Total size of just metadata?

58 views

Skip to first unread message

phantom...@gmail.com

unread,

Apr 3, 2014, 6:32:26 PM4/3/14

to common...@googlegroups.com

What's the approximate total size of all the metadata of the latest common crawl.

I'm not an active Amazon developer and Amazon has a bug with my S3 account now and I'm waiting for them to fix it...

That and this would generally save me a bunch of time.

My goal is to just download all the metadata if it's reasonably sized and process it within our cluster.

David Parks

unread,

Apr 13, 2014, 12:29:29 PM4/13/14

to common...@googlegroups.com

Just a very cursory look here, but I see that there are 100 WAT files for each segment, and they look to be roughly 225MB each (eyeballed average). Looks like 557 segments in the most recent crawl. So I'm getting about 12.5 TB total compressed metadata size.
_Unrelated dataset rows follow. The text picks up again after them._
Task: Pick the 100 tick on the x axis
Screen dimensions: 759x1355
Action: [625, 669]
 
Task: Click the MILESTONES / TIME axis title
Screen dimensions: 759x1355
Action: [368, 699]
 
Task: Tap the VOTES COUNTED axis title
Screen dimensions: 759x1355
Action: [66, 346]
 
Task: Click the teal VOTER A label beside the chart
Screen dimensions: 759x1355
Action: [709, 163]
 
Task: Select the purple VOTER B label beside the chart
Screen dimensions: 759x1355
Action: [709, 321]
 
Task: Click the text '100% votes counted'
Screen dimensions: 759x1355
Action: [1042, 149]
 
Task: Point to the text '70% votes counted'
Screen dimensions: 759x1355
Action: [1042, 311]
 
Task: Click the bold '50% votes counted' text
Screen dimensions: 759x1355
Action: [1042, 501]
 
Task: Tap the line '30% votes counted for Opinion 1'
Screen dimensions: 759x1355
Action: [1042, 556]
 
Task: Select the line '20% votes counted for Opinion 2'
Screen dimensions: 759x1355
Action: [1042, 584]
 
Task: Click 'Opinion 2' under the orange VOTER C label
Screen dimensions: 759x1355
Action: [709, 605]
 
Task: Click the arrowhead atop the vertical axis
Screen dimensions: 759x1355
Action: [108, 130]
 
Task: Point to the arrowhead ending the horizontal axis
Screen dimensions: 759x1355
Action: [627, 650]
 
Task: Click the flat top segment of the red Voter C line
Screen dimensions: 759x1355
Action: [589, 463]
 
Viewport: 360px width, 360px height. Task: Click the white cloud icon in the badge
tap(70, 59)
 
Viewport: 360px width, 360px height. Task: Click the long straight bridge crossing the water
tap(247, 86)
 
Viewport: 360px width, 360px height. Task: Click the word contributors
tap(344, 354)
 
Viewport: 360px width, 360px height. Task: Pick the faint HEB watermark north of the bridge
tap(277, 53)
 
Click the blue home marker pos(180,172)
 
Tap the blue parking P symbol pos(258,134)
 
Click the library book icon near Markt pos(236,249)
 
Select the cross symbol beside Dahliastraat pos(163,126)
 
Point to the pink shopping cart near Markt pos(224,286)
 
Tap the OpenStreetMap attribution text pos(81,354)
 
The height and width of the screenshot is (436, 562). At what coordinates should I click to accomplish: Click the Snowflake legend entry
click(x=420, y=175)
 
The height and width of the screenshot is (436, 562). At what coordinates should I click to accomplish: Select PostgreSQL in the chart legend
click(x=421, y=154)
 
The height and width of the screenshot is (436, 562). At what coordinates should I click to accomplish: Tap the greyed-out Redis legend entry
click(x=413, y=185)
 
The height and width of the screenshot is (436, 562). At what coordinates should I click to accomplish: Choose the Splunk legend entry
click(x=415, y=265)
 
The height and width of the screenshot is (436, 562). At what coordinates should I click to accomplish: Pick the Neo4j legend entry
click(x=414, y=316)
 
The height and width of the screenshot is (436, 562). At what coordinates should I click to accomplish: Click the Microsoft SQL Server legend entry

I once downloaded 300GB from S3, it took me about a week and a reasonable vocabulary of swear words. I'd suggest sending them (snail mail) a few disks and having them load the data directly onto disk (AWS offers a service for loading S3 data onto physical media you mail them). That'll run you a few hundreds of dollars I guess. Or suck it up and just use their hadoop cluster.